# Required work
• 1. Which readings of the ruler's length are listed in the post on calculating measurement uncertainty?
• 2. Can you resume the forum post on measurement uncertainty, writing on from its final sentence?

# Provided passage
****************************************

Q:

I want you to give me some good source that says how to calculate errors or uncertainty in experiments
I have searched over the internet, but I found many results that have confused me
In college they taught us that errors or uncertainty in case of direct measurement for many times is calculated like this:
let L be the length of a ruler. And we have measured it 6 times and founded these results:
L1 = 5.12, L2 = 5.15, L3 = 5.16, L4 = 5.19, L5 = 5.11, L6 = 5.18
Now we calculate the average L = (30.91/6) = 5.151667
Then we do the uncertainty of every measurement which is (the read value"Li" - the average "L" )
ΔLi = |Li - L(average)|
ΔL1 = 0.031667, ΔL2 = 0.031667, ΔL3 = 0.001667, ΔL4 = 0.008333, ΔL5 = 0.038333, ΔL6 = 0.041667
The average ΔL = (0.153333/6) = 0.025556
And while we take the uncertainty with only one significant figure: the average becomes ΔL = 0.03
And while the value L should have the same magnitude as the uncertainty (two numbers after the floating point in our example) so: the average L = 5.15
So now the final result is: L = av(L) ± av(ΔL) = 5.15 ± 0.03
But they told us in the same lesson that the uncertainty in case of direct measurement is half of the smallest increment of the instrument scale
And then we had a homework that asks to calculate the uncertainty in case of direct measurement for many times (We used an ohmmeter to measure the same resistance in a circuit 6 times with different voltage every time) and I used the first way to calculate the uncertainty but the teacher said that it was wrong and that the uncertainty is the smallest increment of the instrument scale. So I told him "why is that wrong" but he couldn't answer and said to me "forget about it and just use this way"

****************************************

# Information provided

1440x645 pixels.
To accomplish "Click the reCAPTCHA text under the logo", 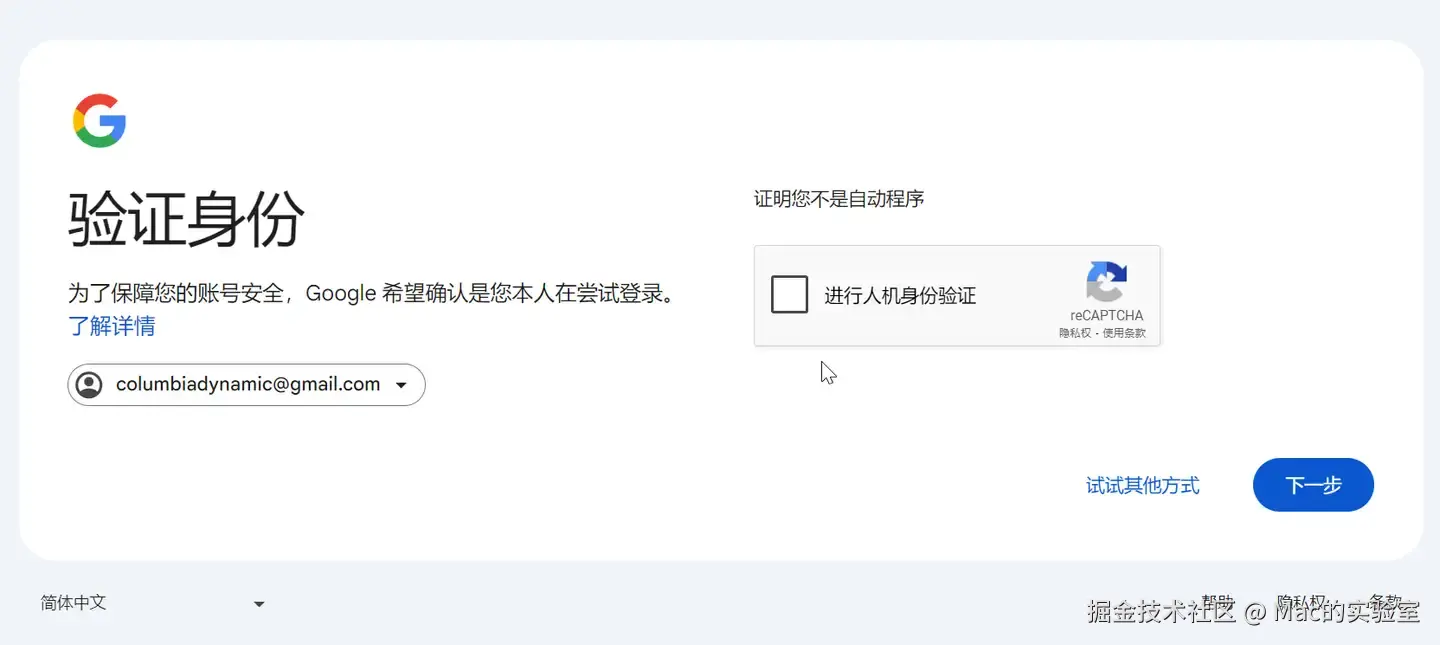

****************************************

# Answers
• 1. 5.12, 5.15, 5.16, 5.19, 5.11 and 5.18

• 2.
- Miriam (age 19)

Damascus, Syria

- Miriam (age 19)

Damascus, Syria

A:

That's a very nice question. Everything you say through your "final result" makes sense. People usually don't use the average absolute value of the error but rather the square root of the average of the squared error, called the standard deviation, but for many purposes your choice is just fine.

The use of half the smallest increment is a decent approximation in certain cases, if some conditions hold:

1. You can't read the scale to better than the smallest marked increment. E.g. maybe it's a digital readout. Otherwise the error could be *smaller* than half the increment.

2. There are no other sources of noise. Otherwise the error could be much *larger *than half the increment.

The second condition usually *doesn't* apply. In your case, for example, the fluctuations between measurements were obviously larger than that.

So far as I can tell, you were right. The teacher was just telling you to follow orders and not think about what anything meant. We see that sort of teaching all too often at all levels.

Mike W.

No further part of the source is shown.